Introduction

The Dotprod API is organized around REST principles. Our API has predictable resource-oriented URLs, accepts form-encoded request bodies, returns JSON-encoded responses, and uses standard HTTP response codes, authentication, and verbs.

The API key you use to authenticate the request determines whether the request is live mode or test mode.

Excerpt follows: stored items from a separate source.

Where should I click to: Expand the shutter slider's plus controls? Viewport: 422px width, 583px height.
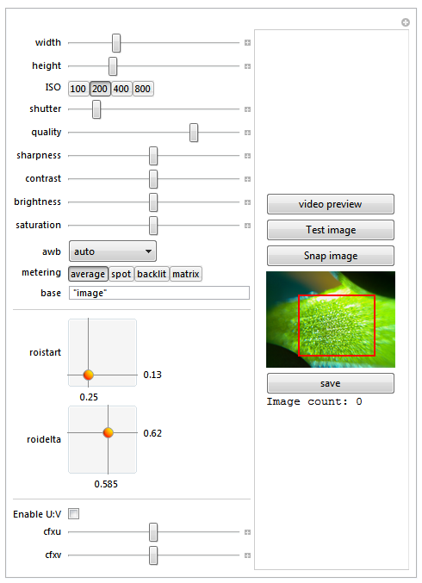coord(247,109)
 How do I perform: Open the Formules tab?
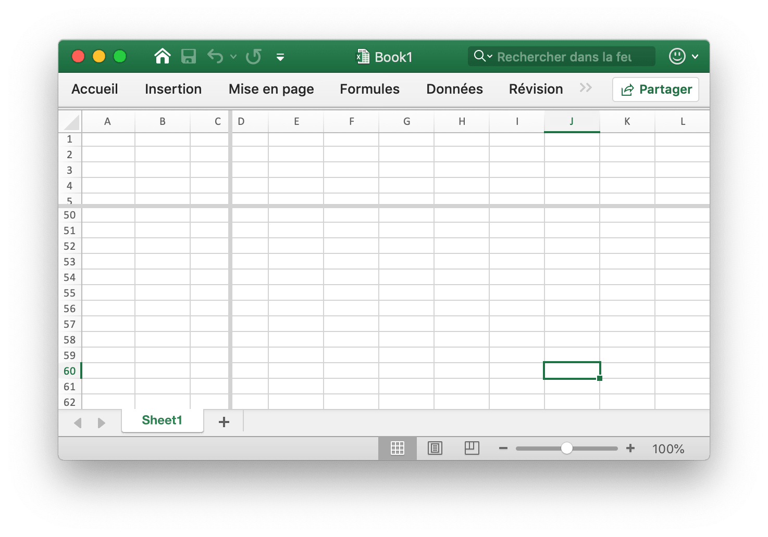pos(369,89)
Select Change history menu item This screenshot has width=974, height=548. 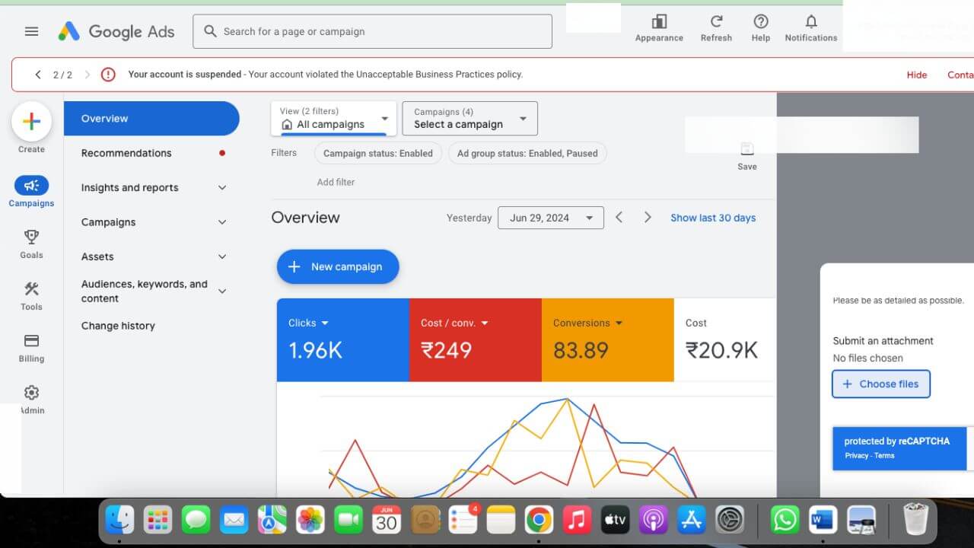coord(118,326)
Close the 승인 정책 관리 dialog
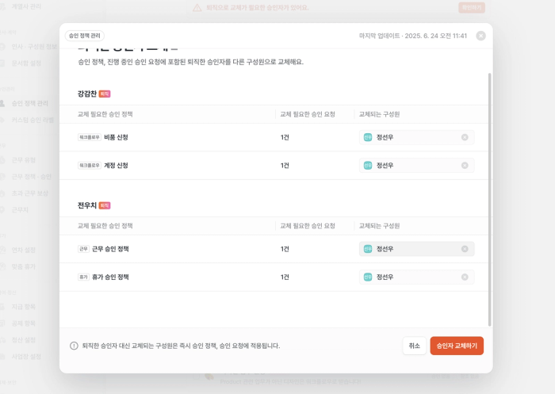This screenshot has width=555, height=394. pos(480,36)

Dotprod manages its own set of AI models on its Paris cluster hosted on Scaleway. This allow us to offer a high quality of service and the highest level of privacy for our clients.

Resources


Support

If you have any questions or need help, feel free to reach out to our support team at support@dotprod.com (mailto:support@dotprod.com) or visit our support page.


Changelog

Keep up-to-date with the latest changes and updates to the Dotprod API.

Coming in next release

Implemented enhancements:

  • New GPU-based parsing engine (up to +20% accuracy in our test datasets)

v0.7.0 (2024-06-11)

Implemented enhancements:

  • Experiment with visually describing files using a Visual Language Model
  • New /v1/metadata endpoint to easily extract relevant information (mime type, creation date, number of pages)
  • Add a page parameter to the /v1/preview endpoint, to generate the preview of specific slides for example

v0.6.0 (2024-05-27)

Implemented enhancements:

  • Rewrite our whole parsing engine improving the speed by 5x
  • Improve the markdown conversion with better font metric estimations
  • Support nested figures in PDF files

Fixed bugs:

  • Same level titles are now correctly detected
  • Add edge cases for ill-formatted date formats in old PDF generators

v0.5.0 (2024-04-29)

Implemented enhancements:

  • Improve the title detection
  • Support rotated files
  • Support Microsoft Word .doc files
  • Fail early with a 503 status code when we are at capacity
  • Implement a detection filter for scanned images to increase the parsing speed at 99% recall

v0.4.0 (2024-04-19)

Implemented enhancements:

  • Implement a custom ligature resolution algorithm
  • Increase the variety of files in our test datasets

v0.3.0 (2024-04-17)

Implemented enhancements:

  • Support reading PDFs with text inside figure constructs, usually old PDF files generated by EvoPDF
  • Track various processing times to measure our improvements
  • Experiment with processing pdf pages in parallel

Fixed bugs:

  • Low-resolution images in PDF files used to be upscaled to A4 sizes, slowing down the processing
  • Reading order was broken with overlapping text lines

v0.2.0 (2024-04-12)

Implemented enhancements:

  • Optimize our reading order algorithm to run in less than 20ms per page

v0.1.0 (2024-04-10)

First commit:

  • Turn our Documentalist parsing engine into its own API.